ACTIVITY » Give back all of the data exactly. Leave nothing out.
_____
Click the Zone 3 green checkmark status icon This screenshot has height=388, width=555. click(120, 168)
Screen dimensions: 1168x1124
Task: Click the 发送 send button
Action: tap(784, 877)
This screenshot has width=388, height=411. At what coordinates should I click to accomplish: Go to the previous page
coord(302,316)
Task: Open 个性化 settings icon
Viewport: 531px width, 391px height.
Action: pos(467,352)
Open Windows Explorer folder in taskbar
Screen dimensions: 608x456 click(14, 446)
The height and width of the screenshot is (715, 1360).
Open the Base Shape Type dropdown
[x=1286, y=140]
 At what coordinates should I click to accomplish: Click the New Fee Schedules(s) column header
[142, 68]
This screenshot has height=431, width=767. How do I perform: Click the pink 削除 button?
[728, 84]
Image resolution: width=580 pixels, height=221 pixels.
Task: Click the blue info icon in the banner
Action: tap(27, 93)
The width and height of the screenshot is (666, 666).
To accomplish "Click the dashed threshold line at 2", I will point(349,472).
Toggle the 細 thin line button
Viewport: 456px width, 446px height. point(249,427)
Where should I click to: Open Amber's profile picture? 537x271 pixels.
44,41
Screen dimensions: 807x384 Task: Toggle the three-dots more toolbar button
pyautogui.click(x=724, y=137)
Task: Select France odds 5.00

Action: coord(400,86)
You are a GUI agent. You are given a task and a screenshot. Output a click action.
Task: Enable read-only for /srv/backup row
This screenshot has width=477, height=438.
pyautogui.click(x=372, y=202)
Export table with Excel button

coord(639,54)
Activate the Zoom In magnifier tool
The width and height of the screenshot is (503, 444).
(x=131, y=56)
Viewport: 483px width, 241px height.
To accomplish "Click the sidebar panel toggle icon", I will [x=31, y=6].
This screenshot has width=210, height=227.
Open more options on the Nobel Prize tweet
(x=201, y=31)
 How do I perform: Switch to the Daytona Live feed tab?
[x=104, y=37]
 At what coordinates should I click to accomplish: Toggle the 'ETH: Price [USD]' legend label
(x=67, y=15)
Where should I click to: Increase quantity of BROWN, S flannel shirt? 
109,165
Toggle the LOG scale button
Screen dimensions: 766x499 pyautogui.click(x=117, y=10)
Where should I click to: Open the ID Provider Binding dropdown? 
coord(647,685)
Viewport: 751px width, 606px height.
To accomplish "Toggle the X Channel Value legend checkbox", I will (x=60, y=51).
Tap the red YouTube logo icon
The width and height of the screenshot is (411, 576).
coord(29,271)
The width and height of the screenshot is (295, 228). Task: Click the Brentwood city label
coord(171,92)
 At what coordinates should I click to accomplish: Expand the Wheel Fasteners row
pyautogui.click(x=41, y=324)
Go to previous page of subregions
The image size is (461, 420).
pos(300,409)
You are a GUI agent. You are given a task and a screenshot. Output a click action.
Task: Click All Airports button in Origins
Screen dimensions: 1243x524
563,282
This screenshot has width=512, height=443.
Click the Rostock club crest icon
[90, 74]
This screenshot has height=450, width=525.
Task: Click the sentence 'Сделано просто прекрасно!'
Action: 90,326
_____
EXERCISE ANSWER »
Click the Zone 3 green checkmark status icon This screenshot has height=388, width=555. click(120, 168)
Screen dimensions: 1168x1124
Task: Click the 发送 send button
Action: tap(784, 877)
This screenshot has width=388, height=411. At what coordinates should I click to accomplish: Go to the previous page
coord(302,316)
Task: Open 个性化 settings icon
Viewport: 531px width, 391px height.
Action: pos(467,352)
Open Windows Explorer folder in taskbar
Screen dimensions: 608x456 click(14, 446)
The height and width of the screenshot is (715, 1360).
Open the Base Shape Type dropdown
[x=1286, y=140]
 At what coordinates should I click to accomplish: Click the New Fee Schedules(s) column header
[142, 68]
This screenshot has height=431, width=767. How do I perform: Click the pink 削除 button?
[728, 84]
Image resolution: width=580 pixels, height=221 pixels.
Task: Click the blue info icon in the banner
Action: tap(27, 93)
The width and height of the screenshot is (666, 666).
To accomplish "Click the dashed threshold line at 2", I will point(349,472).
Toggle the 細 thin line button
Viewport: 456px width, 446px height. point(249,427)
Where should I click to: Open Amber's profile picture? 537x271 pixels.
44,41
Screen dimensions: 807x384 Task: Toggle the three-dots more toolbar button
pyautogui.click(x=724, y=137)
Task: Select France odds 5.00

Action: coord(400,86)
You are a GUI agent. You are given a task and a screenshot. Output a click action.
Task: Enable read-only for /srv/backup row
This screenshot has width=477, height=438.
pyautogui.click(x=372, y=202)
Export table with Excel button

coord(639,54)
Activate the Zoom In magnifier tool
The width and height of the screenshot is (503, 444).
(x=131, y=56)
Viewport: 483px width, 241px height.
To accomplish "Click the sidebar panel toggle icon", I will [x=31, y=6].
This screenshot has width=210, height=227.
Open more options on the Nobel Prize tweet
(x=201, y=31)
 How do I perform: Switch to the Daytona Live feed tab?
[x=104, y=37]
 At what coordinates should I click to accomplish: Toggle the 'ETH: Price [USD]' legend label
(x=67, y=15)
Where should I click to: Increase quantity of BROWN, S flannel shirt? 
109,165
Toggle the LOG scale button
Screen dimensions: 766x499 pyautogui.click(x=117, y=10)
Where should I click to: Open the ID Provider Binding dropdown? 
coord(647,685)
Viewport: 751px width, 606px height.
To accomplish "Toggle the X Channel Value legend checkbox", I will (x=60, y=51).
Tap the red YouTube logo icon
The width and height of the screenshot is (411, 576).
coord(29,271)
The width and height of the screenshot is (295, 228). Task: Click the Brentwood city label
coord(171,92)
 At what coordinates should I click to accomplish: Expand the Wheel Fasteners row
pyautogui.click(x=41, y=324)
Go to previous page of subregions
The image size is (461, 420).
pos(300,409)
You are a GUI agent. You are given a task and a screenshot. Output a click action.
Task: Click All Airports button in Origins
Screen dimensions: 1243x524
563,282
This screenshot has width=512, height=443.
Click the Rostock club crest icon
[90, 74]
This screenshot has height=450, width=525.
Task: Click the sentence 'Сделано просто прекрасно!'
Action: 90,326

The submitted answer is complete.